Could every line below be written out exactly as it appears?

Dataset excerpts START

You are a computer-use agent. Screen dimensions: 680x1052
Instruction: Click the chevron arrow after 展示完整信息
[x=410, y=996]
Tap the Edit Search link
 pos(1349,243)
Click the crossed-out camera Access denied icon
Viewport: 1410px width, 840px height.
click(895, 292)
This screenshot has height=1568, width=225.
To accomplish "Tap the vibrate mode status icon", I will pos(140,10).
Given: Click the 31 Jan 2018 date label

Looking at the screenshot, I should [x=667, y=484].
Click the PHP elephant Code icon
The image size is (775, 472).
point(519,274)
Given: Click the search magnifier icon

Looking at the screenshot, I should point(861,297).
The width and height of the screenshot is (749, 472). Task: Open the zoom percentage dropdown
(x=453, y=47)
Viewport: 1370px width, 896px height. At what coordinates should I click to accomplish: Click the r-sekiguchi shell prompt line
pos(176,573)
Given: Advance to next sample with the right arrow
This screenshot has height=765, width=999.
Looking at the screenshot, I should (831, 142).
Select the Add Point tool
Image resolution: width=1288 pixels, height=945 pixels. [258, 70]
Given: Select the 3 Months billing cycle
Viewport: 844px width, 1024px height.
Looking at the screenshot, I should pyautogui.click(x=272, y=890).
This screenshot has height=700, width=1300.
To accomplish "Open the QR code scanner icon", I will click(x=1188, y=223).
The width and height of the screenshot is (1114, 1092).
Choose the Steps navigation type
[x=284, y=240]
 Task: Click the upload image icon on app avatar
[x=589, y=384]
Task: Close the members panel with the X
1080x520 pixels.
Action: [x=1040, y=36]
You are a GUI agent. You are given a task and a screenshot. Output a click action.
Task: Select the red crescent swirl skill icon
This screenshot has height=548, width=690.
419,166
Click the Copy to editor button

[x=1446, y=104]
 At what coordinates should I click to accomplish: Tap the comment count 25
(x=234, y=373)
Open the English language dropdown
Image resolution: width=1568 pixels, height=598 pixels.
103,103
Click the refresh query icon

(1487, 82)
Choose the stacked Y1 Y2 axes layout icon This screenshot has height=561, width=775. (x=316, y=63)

Dataset excerpts END

Response below:
You are a computer-use agent. Screen dimensions: 680x1052
Instruction: Click the chevron arrow after 展示完整信息
[x=410, y=996]
Tap the Edit Search link
 pos(1349,243)
Click the crossed-out camera Access denied icon
Viewport: 1410px width, 840px height.
click(895, 292)
This screenshot has height=1568, width=225.
To accomplish "Tap the vibrate mode status icon", I will pos(140,10).
Given: Click the 31 Jan 2018 date label

Looking at the screenshot, I should [x=667, y=484].
Click the PHP elephant Code icon
The image size is (775, 472).
point(519,274)
Given: Click the search magnifier icon

Looking at the screenshot, I should point(861,297).
The width and height of the screenshot is (749, 472). Task: Open the zoom percentage dropdown
(x=453, y=47)
Viewport: 1370px width, 896px height. At what coordinates should I click to accomplish: Click the r-sekiguchi shell prompt line
pos(176,573)
Given: Advance to next sample with the right arrow
This screenshot has height=765, width=999.
Looking at the screenshot, I should (831, 142).
Select the Add Point tool
Image resolution: width=1288 pixels, height=945 pixels. [258, 70]
Given: Select the 3 Months billing cycle
Viewport: 844px width, 1024px height.
Looking at the screenshot, I should pyautogui.click(x=272, y=890).
This screenshot has height=700, width=1300.
To accomplish "Open the QR code scanner icon", I will click(x=1188, y=223).
The width and height of the screenshot is (1114, 1092).
Choose the Steps navigation type
[x=284, y=240]
 Task: Click the upload image icon on app avatar
[x=589, y=384]
Task: Close the members panel with the X
1080x520 pixels.
Action: [x=1040, y=36]
You are a GUI agent. You are given a task and a screenshot. Output a click action.
Task: Select the red crescent swirl skill icon
This screenshot has height=548, width=690.
419,166
Click the Copy to editor button

[x=1446, y=104]
 At what coordinates should I click to accomplish: Tap the comment count 25
(x=234, y=373)
Open the English language dropdown
Image resolution: width=1568 pixels, height=598 pixels.
103,103
Click the refresh query icon

(1487, 82)
Choose the stacked Y1 Y2 axes layout icon This screenshot has height=561, width=775. (x=316, y=63)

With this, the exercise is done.